THE PROBLEM
Without including the images, transcribe each record precisely as it appears below.
━━━ SUPPLIED DATA ━━━
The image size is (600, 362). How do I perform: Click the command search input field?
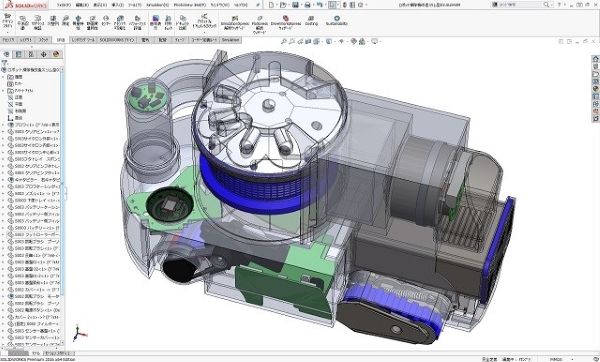(x=520, y=5)
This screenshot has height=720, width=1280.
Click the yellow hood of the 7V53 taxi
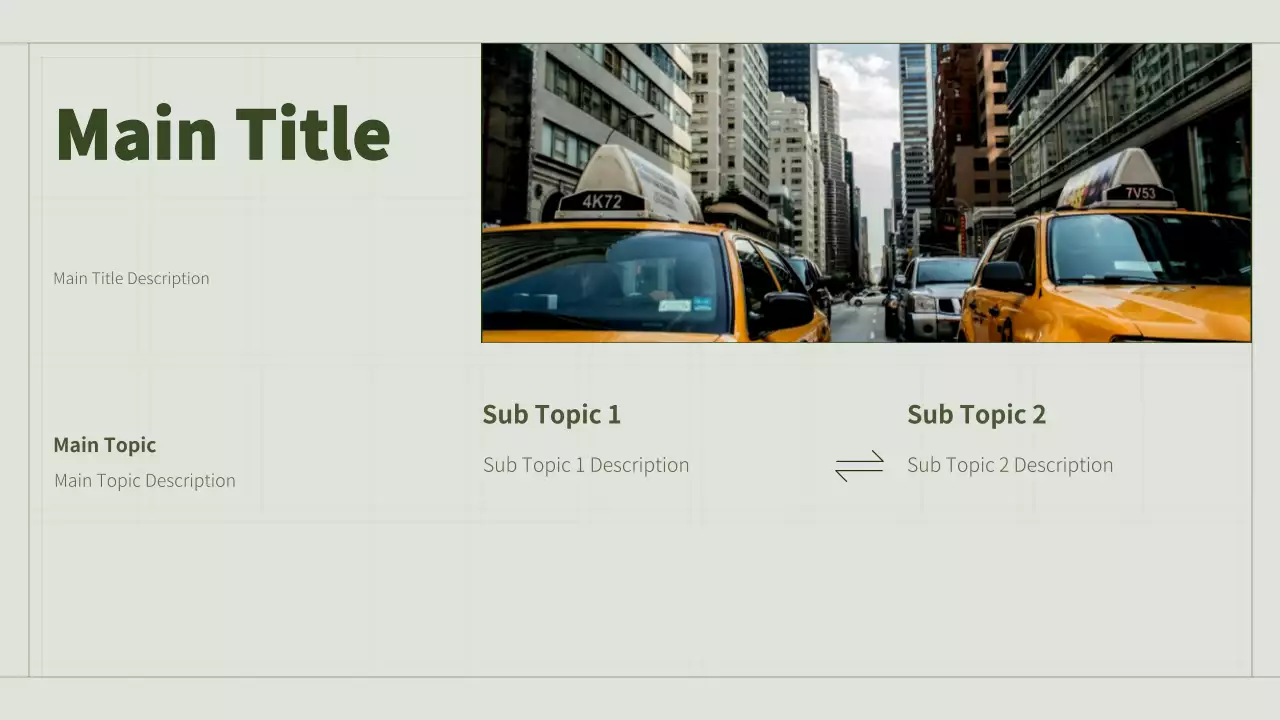1150,312
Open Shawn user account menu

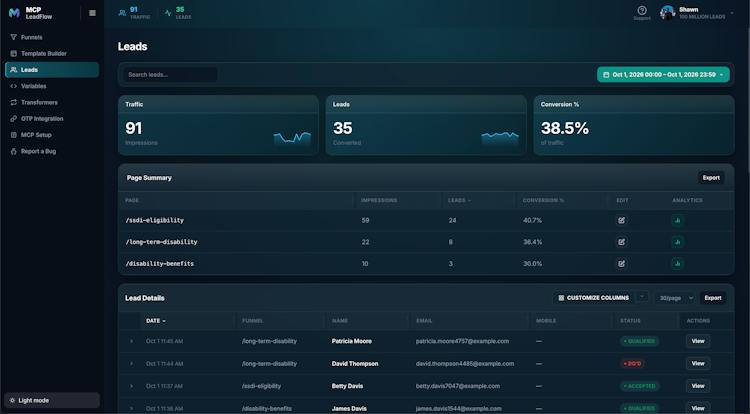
━━━
ANSWER BELOW
The image size is (600, 362). How do I perform: Click the command search input field?
(x=520, y=5)
This screenshot has height=720, width=1280.
Click the yellow hood of the 7V53 taxi
1150,312
Open Shawn user account menu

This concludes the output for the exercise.